EchoStar Satellite Services (“ESS”) — which uses certain of our owned and leased in-orbit satellites and related licenses to provide satellite service operations and video delivery solutions on a full-time and occasional-use basis primarily to DISH Network Corporation and its subsidiaries (“DISH Network”), Dish Mexico, S. de R.L. de C.V., a joint venture we entered into in 2008 (“Dish Mexico”), United States (“U.S.”) government service providers, internet service providers, broadcast news organizations, programmers, and private enterprise customers.

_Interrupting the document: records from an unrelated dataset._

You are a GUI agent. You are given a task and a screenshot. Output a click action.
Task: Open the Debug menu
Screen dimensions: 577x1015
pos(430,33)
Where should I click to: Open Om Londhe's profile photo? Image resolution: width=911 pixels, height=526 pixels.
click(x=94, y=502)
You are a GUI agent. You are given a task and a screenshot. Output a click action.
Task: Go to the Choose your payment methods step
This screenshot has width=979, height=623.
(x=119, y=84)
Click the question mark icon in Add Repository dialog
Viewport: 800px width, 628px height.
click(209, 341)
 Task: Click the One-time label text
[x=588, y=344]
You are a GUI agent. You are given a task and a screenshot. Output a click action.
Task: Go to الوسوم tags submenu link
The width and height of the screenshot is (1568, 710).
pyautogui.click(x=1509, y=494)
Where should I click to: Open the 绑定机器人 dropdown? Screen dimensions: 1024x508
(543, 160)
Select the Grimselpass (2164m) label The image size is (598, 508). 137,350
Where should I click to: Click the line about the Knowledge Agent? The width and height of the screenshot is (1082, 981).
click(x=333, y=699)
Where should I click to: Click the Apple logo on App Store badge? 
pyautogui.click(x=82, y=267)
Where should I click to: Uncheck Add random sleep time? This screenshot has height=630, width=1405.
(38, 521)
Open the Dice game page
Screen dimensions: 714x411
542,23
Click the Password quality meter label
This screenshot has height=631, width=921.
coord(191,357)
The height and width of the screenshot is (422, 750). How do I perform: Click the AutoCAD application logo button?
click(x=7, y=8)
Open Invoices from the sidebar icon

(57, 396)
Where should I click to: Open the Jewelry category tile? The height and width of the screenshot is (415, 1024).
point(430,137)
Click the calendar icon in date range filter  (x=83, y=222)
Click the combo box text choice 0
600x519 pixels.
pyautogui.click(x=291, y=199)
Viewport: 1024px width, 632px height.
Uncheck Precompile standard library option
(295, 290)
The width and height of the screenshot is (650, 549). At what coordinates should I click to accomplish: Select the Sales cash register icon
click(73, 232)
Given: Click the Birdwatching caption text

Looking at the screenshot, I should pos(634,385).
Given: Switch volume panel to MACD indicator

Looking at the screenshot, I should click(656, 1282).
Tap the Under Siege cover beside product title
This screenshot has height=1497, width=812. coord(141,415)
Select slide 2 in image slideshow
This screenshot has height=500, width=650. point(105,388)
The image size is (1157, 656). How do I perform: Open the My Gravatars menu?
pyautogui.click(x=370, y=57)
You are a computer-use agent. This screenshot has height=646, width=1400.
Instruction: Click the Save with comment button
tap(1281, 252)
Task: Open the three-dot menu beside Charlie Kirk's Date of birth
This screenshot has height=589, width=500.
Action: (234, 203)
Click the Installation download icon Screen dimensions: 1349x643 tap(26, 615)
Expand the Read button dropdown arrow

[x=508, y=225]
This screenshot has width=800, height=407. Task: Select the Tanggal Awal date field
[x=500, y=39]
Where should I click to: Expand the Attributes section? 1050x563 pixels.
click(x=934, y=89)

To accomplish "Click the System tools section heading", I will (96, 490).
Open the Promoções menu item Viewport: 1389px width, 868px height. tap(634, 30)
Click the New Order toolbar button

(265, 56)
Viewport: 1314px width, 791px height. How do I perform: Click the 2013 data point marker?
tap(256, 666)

We also manage satellite operations for certain satellites owned by DISH Network.
 
Our operations also include various corporate departments (primarily Executive, Strategic Development, Human Resources, IT, Finance, Real Estate and Legal) as well as other activities that have not been assigned to our operating segments, including costs incurred in certain satellite development programs and other business development activities, our centralized treasury operations, and gains (losses) from certain of our investments. These activities, costs and income are accounted for in “Corporate and Other.”
 
In 2008, DISH Network completed its distribution to us of its digital set-top box business, certain infrastructure, and other assets and related liabilities, including certain of its satellites, uplink and satellite transmission assets, and real estate (the “Spin-off”).  Since the Spin-off, EchoStar and DISH have operated as separate publicly-traded companies.  Prior to the consummation of the Share Exchange on February 28, 2017, DISH Network held the Tracking Stock discussed above. A substantial majority of the voting power of the shares of each of EchoStar and DISH is owned beneficially by Charles W. Ergen, our Chairman, and by certain trusts established by Mr. Ergen for the benefit of his family.